Gogh is an extremely lightweight drawing program designed for pressure-sensitive devices. Despite its simplicity, it packs in a lot of features and a lot of fun.

You can download Gogh packages from the project’s Web site. The latest release is 0.1.2.1. Gogh is written in Python, and you can uncompress and run the source code tarballs from any place on your system — no compilation or installation step required. You do need to have PyGTK, PyXML, and gnome-python installed. All are run-of-the-mill Python packages, though, so check your distribution’s package management system.

You do not need a pressure-sensitive device like a Wacom tablet to use Gogh, but without one you are far more limited in what you can draw.

The pressure is on

Once you have verified the prerequisites and have downloaded Gogh, simply extract the package and run the app from the command line with ./gogh &.

Up pops the main Gogh window, a blank 400×400-pixel canvas with a few tools and buttons at the top. You can toggle the visibility of three helper windows: the color selector, the brush selector, and the layer manager. The color selector is the standard GTK color selection widget, with a color wheel as well as HSV, RGB, and HTML choosers.

Gogh comes with five brushes predefined: three widths of “pencil,” a smudge brush, and an eraser.
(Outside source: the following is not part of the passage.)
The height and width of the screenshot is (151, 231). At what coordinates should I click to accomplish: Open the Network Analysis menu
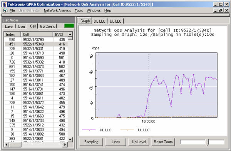pos(57,11)
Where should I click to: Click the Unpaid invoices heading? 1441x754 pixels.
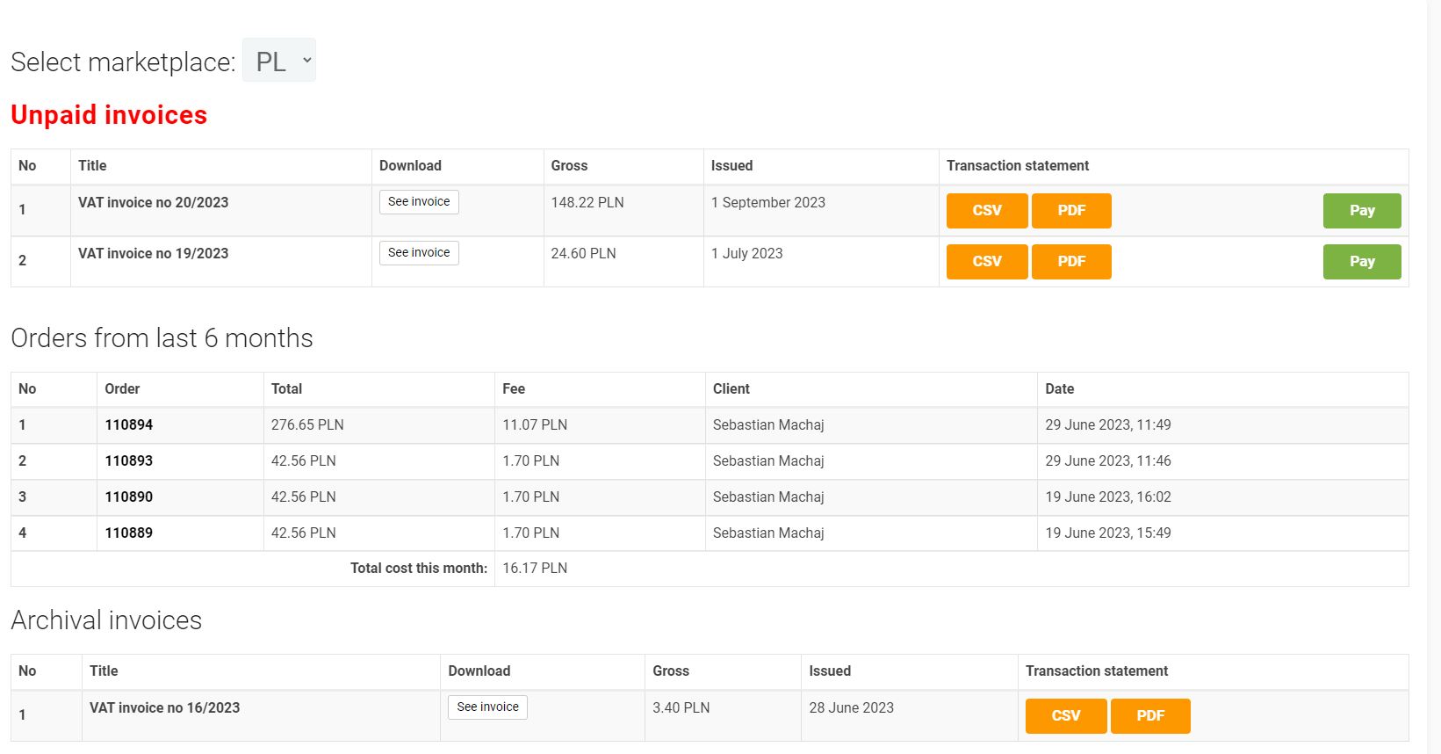pyautogui.click(x=109, y=115)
The brush selector allows you to tweak the size, opacity, and pressure sensitivity of all, and you can define as many additional custom brushes as you want.

The layer manager allows one-click creation of new layers, plus reordering and control of the opacity and blend mode for each layer.

That is about all you need to know to get started.

Gogh is intentionally simple in its interface, but sports some fancy features. Undos and redos are infinite. You can enlarge, shrink, or expand the canvas as needed. Gogh is even smart enough to bind the eraser brush to the eraser end of your Wacom stylus.

You can save your work in .gogh format, preserving the layers of your document, or export it in flattened form to JPEG or PNG.

Drawing conclusions

Some of the features you think you would miss when coming from a higher-end graphics app you won’t even notice aren’t there. Take layer names, for instance. Most graphics editors allow you to name your layers, but Gogh does not. But since Gogh is designed only with sketching and drawing in mind — and not, say, Web site mockups or photo retouching — the thumbnail views in the layer manager make it easy enough to tell which layer is which.

Nevertheless, there are a few areas with room for improvement. For example, Gogh layers are always transparent, which is good, but when exporting your work to JPEG or PNG, the app always creates a white background. You can add your own multi-colored background as a layer, but you cannot export an image with a transparent background.

And although I know adding additional tools is a slippery slope for an intentionally simple editor like Gogh, there are occasions when I would like some extras — such as selection tools, with which you could cut part of a drawing out in order to move it to another layer.

The only behavior that I would classify as a bug is in saving files. Gogh always wants to save your drawing in the folder from which you launched Gogh. That is a reasonable guess for the very first time, but once you have manually selected a different save folder, the app should remember it for the next time.

Gogh creator Aleksey Nelipa says there is more to come in future releases — including additional tools and more complex control over layers. But he also says that he wants to keep Gogh easy and fun to use, and to keep it pure Python for as long as possible. A longtime user of the proprietary natural-media app Painter, Nelipa undertook creating Gogh as his first foray into Linux and Python development, so developing it is an ongoing learning experience. Nevertheless, he adds, “any ideas, suggestions or feature requests are welcome.”

Gogh obviously can’t take the place of robust, fully fleshed-out image editors like the GIMP, Krita, or Inkscape — all of which also support pressure sensitivity. But there is a place for a small and straightforward app, too. Gogh is fun to draw with, which is what really matters in the end.